Il cardinale Carlo Maria Martini l’ha definita «una delle più grandi mistiche del XX secolo». Padre Antonio Maria Sicari l’aveva già inserita nel suo sesto libro dei ritratti dei Santi (Jaca Book, 2000). Alla Giornata Mondiale della Gioventù di Roma, il cardinale Etchegaray l’accostava a santi come Francesco d’Assisi, Teresa de Lisieux e Teresa d’Avila, nel 1996 era stata proclamata Serva di Dio e Papa Francesco ne ha riconosciuto le virtù eroiche: per Madeleine Delbrêl, ora venerabile, la strada verso gli altari appare in discesa.

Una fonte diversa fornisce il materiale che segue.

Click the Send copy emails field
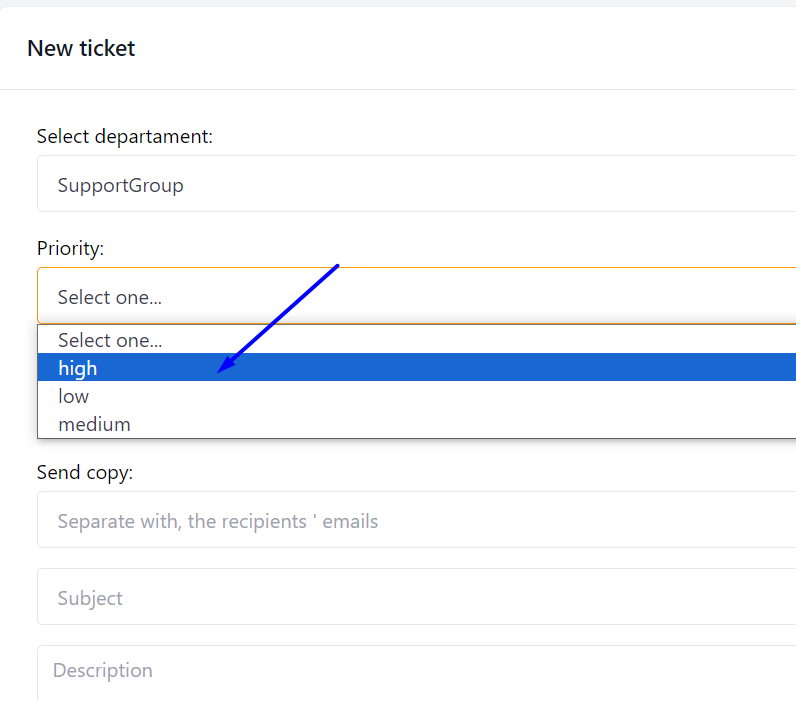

Assistente sociale, poetessa e mistica: una figura di donna del Novecento impegnata nel sociale che ha lasciato un segno nella cultura francese ed europea (molto conosciuta da noi nei gruppi giovanili degli anni ’70-80, forse meno oggi). Negli Stati Uniti è vista come «la Dorothy Day di Francia» e a lei si sono ispirati diversi istituti religiosi di vita attiva.

 

«Una donna che sapeva parlare di Dio in modo intenso», dirà di lei il vescovo Claude Dagens, «nel cuore della vita della Chiesa francese» aggiungerà lo storico Andrea Riccardi. «Una mistica tra poesia e impegno sociale» titola la biografia (tradotta da Edb, 2014) curata dai padri Bernard Pitaud e Gilles François, che è anche il postulatore nonchè ideatore del sito web madeleine-delbrel.net . Una di quelle che «sanno anticipare le svolte e precorrere i tempi», ha scritto Enzo Bianchi.

 

Nata nel 1904 a Mussidan nella Francia sudoccidentale, in una famiglia borghese (il padre ferroviere) non praticante, a 17 anni, trasferita a Parigi, Madeleine affida ad un tema tutto il suo pessimismo di adolescente: «Il mondo è un assurdo, la vita è un non senso». «Dio è morto. Ma, se ciò è vero, bisogna avere la lucidità di non vivere più come se Dio esistesse ancora». Non risparmia nessuno: i rivoluzionari «vogliono un mondo nuovo che poi dovranno abbandonare»; gli scienziati «sperano di debellare la morte che in realtà sta benissimo»; i pacifisti «simpatici, ma deboli nel calcolo» (se fossero riusciti ad impedire la Grande Guerra tutti i morti sarebbero comunque deceduti entro il 1998); la gente comune manca di modestia; gli innamorati si promettono amore eterno, ma poi sono sempre più infedeli… Salva solo artisti e artigiani che fanno cose che durano nel tempo come quadri, poesie, sedie. E conclude: «Si può dire a un morente, senza mancare di tatto, «buongiorno» o «buonasera»? Allora gli si dice: «arrivederci» o «addio», finché non si sarà imparato a dire: «a non vederci più in alcun luogo.», «al nulla assoluto»». Con le amiche più care prevale lo slancio dell’età e il patto di «restare sempre giovani, qualunque cosa accada».

 

Solo un anno dopo l’incontro con Jean Maydieu, coetaneo studente di ingegneria politicamente impegnato, le fa intravvedere un futuro possibile: sembra una coppia ideale, ma lui entrerà nel noviziato domenicano e per Madeleine si spalanca il baratro anche per la coincidenza della sopraggiunta cecità del padre con conseguente perdita del lavoro. «In quel momento avrei dato tutto l’universo, pur di sapere che cosa ci facevo dentro!», scrisse.

 

Nel suo animo riflessivo affiorano le domande (su tutte: «Dio potrebbe forse esistere?») unite al ricordo di una citazione da santa Teresa d’Avila ascoltata con Jean: pensare a Dio in silenzio per almeno 5 minuti al giorno. Di qui la conclusione coraggiosa: «Decisi di pregare!», non perché credente, bensì per l’ipotesi che Dio avrebbe potuto esistere. Il risultato è impetuoso e totalizzante: in ginocchio per ore è immersa nella luce o, come dirà più tardi, vive un’esperienza di «abbagliamento». Parafrasando sant’Agostino: «Tu vivevi e io non ne sapevo niente. Avevi fatto il mio cuore a tua misura, la mia vita per durare quanto Te e, poiché non eri presente, il mondo intero mi appariva piccolo e stupido e il destino degli uomini insulso e cattivo».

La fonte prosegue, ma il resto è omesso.